04 May 2026 08:29 4 Views
ANAMBAS (INDOMOSAD) — Kasus keracunan massal yang menimpa puluhan siswa di Desa Air Asuk, Kepulauan Anambas, kini memasuki babak baru. Tim investigasi gabungan kesehatan mengungkapkan temuan mengejutkan terkait penyebab tumbangnya para siswa tersebut. Berdasarkan hasil uji sampel laboratorium, ditemukan adanya indikasi kuat cemaran zat berbahaya jenis Boraks serta kontaminasi bakteri patogen pada jajanan yang dikonsumsi korban.

Kandungan Boraks yang merupakan zat pengawet non-pangan diduga kuat sengaja dicampurkan untuk memperpanjang daya tahan makanan. Dikombinasikan dengan buruknya higienitas yang memicu pertumbuhan bakteri, zat ini menciptakan "koktail beracun" yang merusak sistem pencernaan para siswa dalam waktu singkat. INDOMOSAD memandang tragedi ini sebagai alarm keras bagi Dinas Pendidikan dan Dinas Kesehatan setempat untuk memperketat kontrol kualitas jajanan di lingkungan sekolah.

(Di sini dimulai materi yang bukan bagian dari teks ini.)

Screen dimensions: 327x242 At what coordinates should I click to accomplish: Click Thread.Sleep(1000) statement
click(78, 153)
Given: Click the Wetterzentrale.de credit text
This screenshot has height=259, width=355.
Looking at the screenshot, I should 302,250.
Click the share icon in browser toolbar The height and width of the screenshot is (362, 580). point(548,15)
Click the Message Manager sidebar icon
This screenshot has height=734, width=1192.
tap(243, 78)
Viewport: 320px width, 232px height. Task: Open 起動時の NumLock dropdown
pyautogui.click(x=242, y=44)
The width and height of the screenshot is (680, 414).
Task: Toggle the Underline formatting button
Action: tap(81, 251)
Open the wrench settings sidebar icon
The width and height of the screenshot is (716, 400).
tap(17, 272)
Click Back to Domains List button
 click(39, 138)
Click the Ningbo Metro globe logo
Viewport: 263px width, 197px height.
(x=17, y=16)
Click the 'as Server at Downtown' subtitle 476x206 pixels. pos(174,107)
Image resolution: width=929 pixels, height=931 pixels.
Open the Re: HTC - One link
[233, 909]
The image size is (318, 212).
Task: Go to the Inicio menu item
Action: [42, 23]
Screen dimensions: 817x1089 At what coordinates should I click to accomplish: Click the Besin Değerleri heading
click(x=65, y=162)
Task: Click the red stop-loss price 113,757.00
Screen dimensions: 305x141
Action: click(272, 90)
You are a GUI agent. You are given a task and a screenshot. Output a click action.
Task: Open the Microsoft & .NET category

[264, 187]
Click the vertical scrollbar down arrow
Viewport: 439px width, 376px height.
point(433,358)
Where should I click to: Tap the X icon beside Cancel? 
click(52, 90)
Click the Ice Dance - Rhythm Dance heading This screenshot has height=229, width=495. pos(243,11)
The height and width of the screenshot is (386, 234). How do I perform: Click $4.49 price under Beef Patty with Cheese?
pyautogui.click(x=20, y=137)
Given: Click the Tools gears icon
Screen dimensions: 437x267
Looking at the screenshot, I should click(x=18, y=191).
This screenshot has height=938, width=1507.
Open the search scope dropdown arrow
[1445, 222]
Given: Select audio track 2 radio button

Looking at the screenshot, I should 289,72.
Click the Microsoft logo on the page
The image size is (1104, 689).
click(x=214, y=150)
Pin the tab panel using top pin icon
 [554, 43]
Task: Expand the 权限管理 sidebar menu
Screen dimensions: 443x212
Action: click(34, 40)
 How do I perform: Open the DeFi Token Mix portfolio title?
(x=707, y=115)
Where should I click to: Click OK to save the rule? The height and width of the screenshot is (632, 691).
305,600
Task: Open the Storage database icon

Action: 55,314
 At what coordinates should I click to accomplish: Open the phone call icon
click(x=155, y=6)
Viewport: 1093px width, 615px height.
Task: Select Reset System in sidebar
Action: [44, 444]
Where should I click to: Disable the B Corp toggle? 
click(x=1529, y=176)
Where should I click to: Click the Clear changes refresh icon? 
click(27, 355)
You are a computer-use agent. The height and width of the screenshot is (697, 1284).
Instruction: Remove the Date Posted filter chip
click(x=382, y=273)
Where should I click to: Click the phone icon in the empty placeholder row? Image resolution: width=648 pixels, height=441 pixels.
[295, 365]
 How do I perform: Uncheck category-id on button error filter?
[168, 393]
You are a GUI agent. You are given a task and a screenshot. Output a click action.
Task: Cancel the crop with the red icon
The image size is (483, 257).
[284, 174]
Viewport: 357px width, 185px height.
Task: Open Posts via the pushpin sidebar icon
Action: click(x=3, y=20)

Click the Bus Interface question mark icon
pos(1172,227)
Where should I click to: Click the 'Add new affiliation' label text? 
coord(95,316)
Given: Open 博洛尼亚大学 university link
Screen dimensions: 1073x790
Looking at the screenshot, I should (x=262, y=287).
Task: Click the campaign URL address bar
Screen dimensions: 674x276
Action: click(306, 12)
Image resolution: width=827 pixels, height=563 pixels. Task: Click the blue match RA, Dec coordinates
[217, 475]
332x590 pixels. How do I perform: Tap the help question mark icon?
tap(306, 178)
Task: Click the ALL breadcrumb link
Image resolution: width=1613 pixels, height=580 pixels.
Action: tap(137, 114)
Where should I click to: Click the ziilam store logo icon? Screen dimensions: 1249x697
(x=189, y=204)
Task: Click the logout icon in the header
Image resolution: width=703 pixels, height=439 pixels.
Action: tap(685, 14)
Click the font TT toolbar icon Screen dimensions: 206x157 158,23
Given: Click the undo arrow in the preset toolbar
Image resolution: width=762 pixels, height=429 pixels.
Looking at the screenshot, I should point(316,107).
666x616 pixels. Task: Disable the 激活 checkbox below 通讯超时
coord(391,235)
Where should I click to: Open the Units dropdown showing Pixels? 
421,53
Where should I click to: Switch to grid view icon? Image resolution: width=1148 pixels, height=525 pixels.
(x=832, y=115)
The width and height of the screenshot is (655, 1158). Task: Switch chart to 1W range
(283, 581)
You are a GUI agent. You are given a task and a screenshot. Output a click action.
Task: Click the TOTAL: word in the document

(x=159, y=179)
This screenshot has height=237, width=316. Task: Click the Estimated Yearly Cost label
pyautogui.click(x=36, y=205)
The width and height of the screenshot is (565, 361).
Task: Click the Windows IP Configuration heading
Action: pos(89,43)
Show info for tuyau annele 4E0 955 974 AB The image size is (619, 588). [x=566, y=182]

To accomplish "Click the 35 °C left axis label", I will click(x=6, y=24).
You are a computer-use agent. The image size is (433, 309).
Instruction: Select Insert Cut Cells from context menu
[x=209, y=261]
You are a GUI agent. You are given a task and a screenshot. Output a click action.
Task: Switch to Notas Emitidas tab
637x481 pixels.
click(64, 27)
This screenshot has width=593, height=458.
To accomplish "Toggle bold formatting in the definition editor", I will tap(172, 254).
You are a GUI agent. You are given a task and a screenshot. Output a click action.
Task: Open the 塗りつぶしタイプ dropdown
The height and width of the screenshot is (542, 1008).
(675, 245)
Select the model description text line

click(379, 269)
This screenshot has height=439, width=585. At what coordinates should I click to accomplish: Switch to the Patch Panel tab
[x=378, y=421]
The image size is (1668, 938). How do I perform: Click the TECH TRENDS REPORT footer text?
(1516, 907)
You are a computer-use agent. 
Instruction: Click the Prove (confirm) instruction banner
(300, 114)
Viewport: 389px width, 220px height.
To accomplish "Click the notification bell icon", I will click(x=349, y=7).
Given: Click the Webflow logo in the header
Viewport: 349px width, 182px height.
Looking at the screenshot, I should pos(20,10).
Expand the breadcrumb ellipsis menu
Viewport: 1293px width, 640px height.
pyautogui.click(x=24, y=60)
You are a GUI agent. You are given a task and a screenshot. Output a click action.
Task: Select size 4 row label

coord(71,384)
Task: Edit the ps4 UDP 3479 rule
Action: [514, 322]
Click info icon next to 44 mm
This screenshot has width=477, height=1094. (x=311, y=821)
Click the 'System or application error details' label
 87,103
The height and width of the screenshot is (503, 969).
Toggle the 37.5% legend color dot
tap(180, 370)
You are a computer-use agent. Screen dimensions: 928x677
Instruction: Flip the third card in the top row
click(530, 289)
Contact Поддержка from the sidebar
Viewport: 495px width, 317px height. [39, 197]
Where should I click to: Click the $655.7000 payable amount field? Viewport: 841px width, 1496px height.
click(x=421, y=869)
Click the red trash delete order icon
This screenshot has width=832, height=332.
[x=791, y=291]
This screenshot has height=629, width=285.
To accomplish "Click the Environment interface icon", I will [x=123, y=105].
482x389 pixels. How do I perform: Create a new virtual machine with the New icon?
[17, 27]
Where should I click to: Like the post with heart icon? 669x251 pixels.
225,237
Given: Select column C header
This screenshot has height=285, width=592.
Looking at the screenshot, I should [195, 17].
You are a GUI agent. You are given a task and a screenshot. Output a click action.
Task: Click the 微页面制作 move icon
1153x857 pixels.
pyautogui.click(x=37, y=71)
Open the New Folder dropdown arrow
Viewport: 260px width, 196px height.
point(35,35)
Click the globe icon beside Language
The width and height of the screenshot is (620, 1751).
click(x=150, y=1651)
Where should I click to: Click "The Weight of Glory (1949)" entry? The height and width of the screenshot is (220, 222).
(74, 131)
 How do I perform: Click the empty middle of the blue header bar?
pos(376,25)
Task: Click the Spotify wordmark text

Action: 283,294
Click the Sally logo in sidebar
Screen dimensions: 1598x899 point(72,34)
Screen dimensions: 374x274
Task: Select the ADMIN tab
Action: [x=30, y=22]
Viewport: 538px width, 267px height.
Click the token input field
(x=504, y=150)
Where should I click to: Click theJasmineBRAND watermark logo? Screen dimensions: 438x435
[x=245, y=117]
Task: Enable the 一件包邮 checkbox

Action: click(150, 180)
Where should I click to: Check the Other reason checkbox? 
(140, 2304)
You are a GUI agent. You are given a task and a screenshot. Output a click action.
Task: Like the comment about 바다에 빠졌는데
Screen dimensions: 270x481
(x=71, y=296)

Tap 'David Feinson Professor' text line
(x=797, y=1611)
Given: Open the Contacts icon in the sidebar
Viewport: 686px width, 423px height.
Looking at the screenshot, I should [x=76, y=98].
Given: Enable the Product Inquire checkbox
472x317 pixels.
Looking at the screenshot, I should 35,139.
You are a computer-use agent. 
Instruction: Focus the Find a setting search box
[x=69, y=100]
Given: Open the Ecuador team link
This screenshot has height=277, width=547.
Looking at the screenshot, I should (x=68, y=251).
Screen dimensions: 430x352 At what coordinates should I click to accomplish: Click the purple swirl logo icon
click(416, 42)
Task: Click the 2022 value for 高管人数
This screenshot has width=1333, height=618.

Hingga berita ini diturunkan, pihak otoritas keamanan sedang menelusuri rantai pasok bahan baku yang digunakan oleh pedagang terkait. Langkah ini diambil untuk memastikan apakah penggunaan Boraks ini merupakan tindakan kriminal individu atau adanya peredaran bahan kimia berbahaya secara ilegal di wilayah Kepulauan Anambas. Penegakan hukum yang tegas tanpa kompromi menjadi harga mati demi keselamatan generasi muda di wilayah perbatasan.

Caption: Ilustrasi pengujian sampel makanan untuk mendeteksi kandungan zat kimia berbahaya dan bakteri patogen.